Needy. Are you needy? Has God shown
you that you're needy? Are you poor? Has God shown you
that you're spiritually poor, bankrupt, without God and without
hope in this world? Do you see that naturally speaking
that you have no one on earth that can help you? No helper
at all. Not here. For those who meet
this description are told in this very passage that God shall
deliver the needy. the poor and those with no help. If He says He shall deliver you
and only He, the Almighty God, can show you that you are these
things, we're all in the same spiritual condition, friend.
All sinners There's none that do us good, no not one. All in
the same shape. None of us are seeking after
God. We've all gone our own way. In our state before, a thrice
holy God is one of need, poverty, and helplessness. In our infancy,
we are totally dependent on our parents for our provision. We
continue through our lives in a needy state. As we grow old,
our needs become even more apparent, for we see daily that our condition
has not improved. Now religious people think they're
getting better. You don't believe it, you ask
them. But the children of God believe they're getting worse.
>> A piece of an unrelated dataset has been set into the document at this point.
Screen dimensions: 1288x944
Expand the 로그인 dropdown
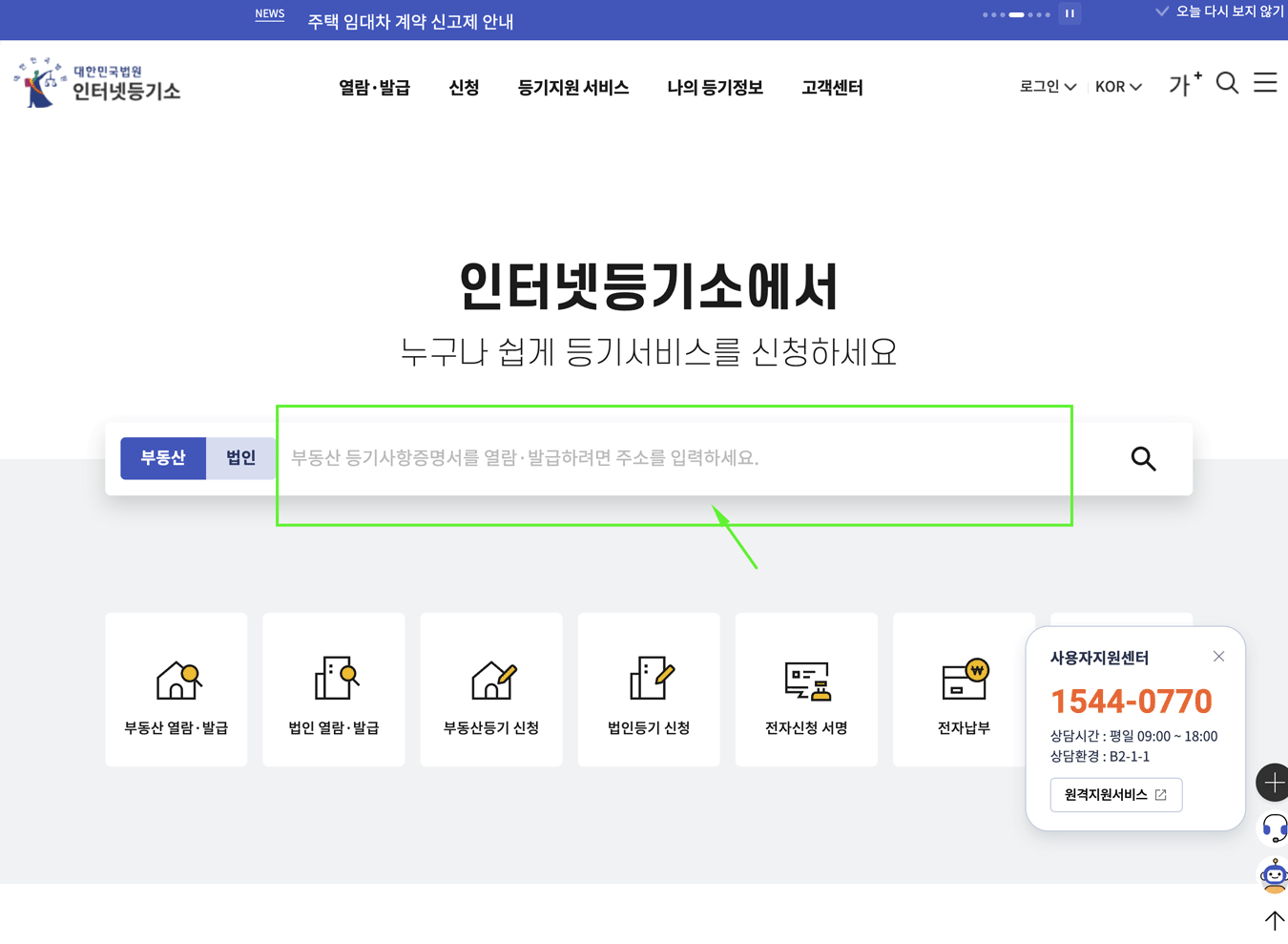coord(1047,86)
And you know why? Because every day they see their
need. They see their poor and helpless
condition without Christ. And they lean ever more on Him. We see our horrific need daily. We are never one moment in our
lives without need. We wake up every day with the
need of a heartbeat, with the need of breath to fill our lungs,
and it's God alone that gives both. And when we lay down at
night, we need God's preservation until we arise and start all
over again the next day, and everything in between. Every
heartbeat, every breath must come from Him. In Him, the scripture
says, we live, we move, and we have our being. Now is that not
what that means? In Him, we live, we move, and
we have our being. If not for Him, I can't live,
I can't move. Throughout all the days of our
lives we are people who are full of need. The sad part, now here's
the sad part, is that the majority of people in the world don't
know it. They don't know that they're
needy, poor, and without help. It takes a divine revelation
from God to see it. And if God doesn't show it to
us, we'll never see it. Revelation 3.17. Let me read
this verse to you. Because thou sayest, I am rich,
and increased with goods, and have need of nothing. That describes
the majority of people in this world. They don't need anything.
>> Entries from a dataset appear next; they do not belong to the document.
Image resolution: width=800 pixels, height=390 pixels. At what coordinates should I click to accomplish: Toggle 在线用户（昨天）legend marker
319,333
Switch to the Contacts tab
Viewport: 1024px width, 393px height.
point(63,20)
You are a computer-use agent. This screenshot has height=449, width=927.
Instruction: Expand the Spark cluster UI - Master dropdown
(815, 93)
I don't need anybody, much less God. And the Scripture says,
And knowest not that thou art wretched, miserable, poor, blind,
and naked. That's what we all are, spiritually
speaking. Men by nature do not know that
they're wretched, miserable, poor, blind, and naked. They
think they're rich, increased with goods, and have need of
nothing. Needy. Are you needy? Second
thing, poor. Has God shown you that you're
poor? Now naturally and physically,
a man or woman can be very needy and yet have sufficient wealth
to supply and fulfill his or her need, but not spiritually.
Not spiritually. Spiritually speaking, every man
and woman is poor. Plumb broke. We're not only needy,
but we're very, very, very poor. Poverty stricken. We're destitute
of everything that we spiritually need. Has God shown you that?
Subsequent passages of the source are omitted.